La Commissione Tributaria Provinciale aveva dato ragione all’Agenzia delle Entrate, mentre la Commissione Tributaria Regionale aveva accolto l’appello proposto dalla società contribuente.

In particolare, secondo la CTR, l’Amministrazione finanziaria non aveva provato la sussistenza di elementi a fondamento delle sue pretese, né aveva voluto esaminare la situazione concreta. Infatti, si era verificato un gravissimo incidente al figlio dell’amministratore unico dell’azienda che lavorava all’interno di essa, evento che era risultato disastroso ed anomalo e, secondo i Giudici d’appello, avrebbe giustificato un’attenta revisione della situazione della contribuente.
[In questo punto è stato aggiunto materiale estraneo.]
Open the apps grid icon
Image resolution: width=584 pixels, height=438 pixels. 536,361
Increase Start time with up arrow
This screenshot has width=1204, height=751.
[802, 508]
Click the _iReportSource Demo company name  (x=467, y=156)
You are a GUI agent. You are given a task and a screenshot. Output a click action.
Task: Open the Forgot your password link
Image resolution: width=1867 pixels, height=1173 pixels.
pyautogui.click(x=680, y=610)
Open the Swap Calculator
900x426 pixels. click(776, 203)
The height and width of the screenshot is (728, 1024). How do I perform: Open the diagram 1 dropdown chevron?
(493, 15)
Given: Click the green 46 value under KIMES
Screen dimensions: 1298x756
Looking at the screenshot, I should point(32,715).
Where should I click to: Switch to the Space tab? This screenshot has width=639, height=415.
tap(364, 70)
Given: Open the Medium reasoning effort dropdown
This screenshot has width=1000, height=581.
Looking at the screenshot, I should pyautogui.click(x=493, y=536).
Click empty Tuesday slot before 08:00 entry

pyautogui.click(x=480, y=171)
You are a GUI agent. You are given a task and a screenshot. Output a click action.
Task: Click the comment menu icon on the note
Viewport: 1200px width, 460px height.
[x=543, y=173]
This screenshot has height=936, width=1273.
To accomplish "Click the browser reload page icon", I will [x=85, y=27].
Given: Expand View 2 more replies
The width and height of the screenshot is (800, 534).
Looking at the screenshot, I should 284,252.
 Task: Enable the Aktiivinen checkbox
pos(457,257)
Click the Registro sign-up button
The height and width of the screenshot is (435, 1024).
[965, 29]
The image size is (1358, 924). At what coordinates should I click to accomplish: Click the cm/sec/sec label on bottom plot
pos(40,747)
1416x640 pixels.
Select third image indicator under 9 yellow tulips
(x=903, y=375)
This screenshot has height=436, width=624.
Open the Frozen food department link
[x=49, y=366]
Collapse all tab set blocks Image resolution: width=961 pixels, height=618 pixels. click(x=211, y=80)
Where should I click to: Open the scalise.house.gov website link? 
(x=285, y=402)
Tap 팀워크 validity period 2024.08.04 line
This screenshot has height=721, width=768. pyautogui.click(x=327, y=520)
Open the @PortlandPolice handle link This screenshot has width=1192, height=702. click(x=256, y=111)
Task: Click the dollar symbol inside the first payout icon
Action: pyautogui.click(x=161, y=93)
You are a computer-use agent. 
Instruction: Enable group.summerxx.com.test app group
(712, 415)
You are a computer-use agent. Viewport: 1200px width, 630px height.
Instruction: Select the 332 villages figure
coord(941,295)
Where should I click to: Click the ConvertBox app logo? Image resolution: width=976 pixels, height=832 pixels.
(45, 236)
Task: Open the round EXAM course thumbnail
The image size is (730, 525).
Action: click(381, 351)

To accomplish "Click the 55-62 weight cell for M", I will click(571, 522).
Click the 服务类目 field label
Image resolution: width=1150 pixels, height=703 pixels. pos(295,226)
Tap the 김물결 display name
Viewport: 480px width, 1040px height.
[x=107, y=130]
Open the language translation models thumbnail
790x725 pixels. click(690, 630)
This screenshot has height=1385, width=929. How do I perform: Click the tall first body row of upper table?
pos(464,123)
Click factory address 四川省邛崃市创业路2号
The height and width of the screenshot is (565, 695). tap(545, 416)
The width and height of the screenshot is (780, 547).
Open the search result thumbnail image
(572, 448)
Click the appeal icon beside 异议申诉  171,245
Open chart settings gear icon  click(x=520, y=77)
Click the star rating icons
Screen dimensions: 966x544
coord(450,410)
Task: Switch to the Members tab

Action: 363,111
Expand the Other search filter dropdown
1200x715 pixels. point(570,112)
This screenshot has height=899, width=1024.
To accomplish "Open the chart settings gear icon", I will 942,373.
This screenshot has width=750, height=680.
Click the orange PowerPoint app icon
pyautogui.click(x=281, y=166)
Secondo la CTR, infatti, la situazione che si era verificata a seguito dell’incidente non rientrava nelle condizioni di normale attività della contribuente, in presenza delle quali risulta legittimo l’accertamento fondato sugli studi di settore.

La Corte di Cassazione ha colto l’occasione per ribadire il principio secondo il quale i parametri o gli studi di settore rivelano dei valori che, quando eccedono quanto dichiarato dal contribuente, integrano il presupposto per l’esercizio legittimo da parte dell’ufficio dell’Amministrazione finanziaria dell’accertamento analitico-induttivo.

Fermo restando che il procedimento per l’accertamento richiede obbligatoriamente l’attivazione del contraddittorio con il contribuente, l’Amministrazione finanziaria non è tenuta ad assolvere nessun ulteriore onere probatorio per dimostrare la legittimità della propria pretesa.

La Suprema Corte ha, quindi, concluso per la cassazione della pronuncia impugnata dall’Agenzia delle Entrate ed ha rinviato alla Commissione Tributaria Regionale in altra composizione per il riesame della controversia alla luce dei corretti principi di diritto in materia.